In Sanity, there are no guarantees that your data matches your schema. The Data Lake can contain draft content, migrated content, and legacy data.

One key feature of GroqD is that it provides an easy way to validate the data coming from your queries. It gives you extremely helpful error messages, letting you update your query to account for the mismatched data. And ultimately, it gives you TypeScript types that you can trust.

This runtime validation is powered by Zod. Whenever querying a field, we pass a Zod validation function to verify the results.

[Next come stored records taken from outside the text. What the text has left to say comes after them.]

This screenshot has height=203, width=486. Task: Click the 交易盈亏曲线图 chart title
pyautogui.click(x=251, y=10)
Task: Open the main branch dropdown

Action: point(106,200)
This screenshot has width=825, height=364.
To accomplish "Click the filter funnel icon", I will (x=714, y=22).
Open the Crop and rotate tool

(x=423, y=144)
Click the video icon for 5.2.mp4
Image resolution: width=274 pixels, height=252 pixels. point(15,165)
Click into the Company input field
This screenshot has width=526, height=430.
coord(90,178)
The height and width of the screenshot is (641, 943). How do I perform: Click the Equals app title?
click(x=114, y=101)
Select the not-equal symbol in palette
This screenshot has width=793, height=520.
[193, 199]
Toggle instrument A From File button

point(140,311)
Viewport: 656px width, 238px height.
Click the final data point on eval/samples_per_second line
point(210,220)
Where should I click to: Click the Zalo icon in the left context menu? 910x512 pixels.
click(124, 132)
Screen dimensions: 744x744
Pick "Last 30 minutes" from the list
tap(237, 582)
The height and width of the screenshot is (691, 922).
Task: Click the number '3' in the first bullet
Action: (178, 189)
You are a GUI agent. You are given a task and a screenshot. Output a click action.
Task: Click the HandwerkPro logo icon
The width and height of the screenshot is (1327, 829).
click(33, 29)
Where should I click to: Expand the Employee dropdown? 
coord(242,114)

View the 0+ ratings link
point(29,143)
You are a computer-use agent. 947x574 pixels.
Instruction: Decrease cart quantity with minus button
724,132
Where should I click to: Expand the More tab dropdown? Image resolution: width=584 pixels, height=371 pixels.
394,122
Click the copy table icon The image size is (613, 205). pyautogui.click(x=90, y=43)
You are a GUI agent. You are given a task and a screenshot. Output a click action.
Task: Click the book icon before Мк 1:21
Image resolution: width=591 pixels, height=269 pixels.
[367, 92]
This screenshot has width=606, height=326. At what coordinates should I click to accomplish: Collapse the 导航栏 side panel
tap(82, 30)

Where to use validation methods

The all field-level methods utilize a validation parameter:

  • .project({ field: validation })
  • .project({ key: ["field", validation] })
  • .field("field", validation?)
  • .raw(groq, validation?)
  • .transform(validation)

Supported Zod methods

For convenience, groqd exports a z object, which contains just Zod's validation methods that are most commonly used with GroqD. It also contains a couple extra utilities for working with GroqD data.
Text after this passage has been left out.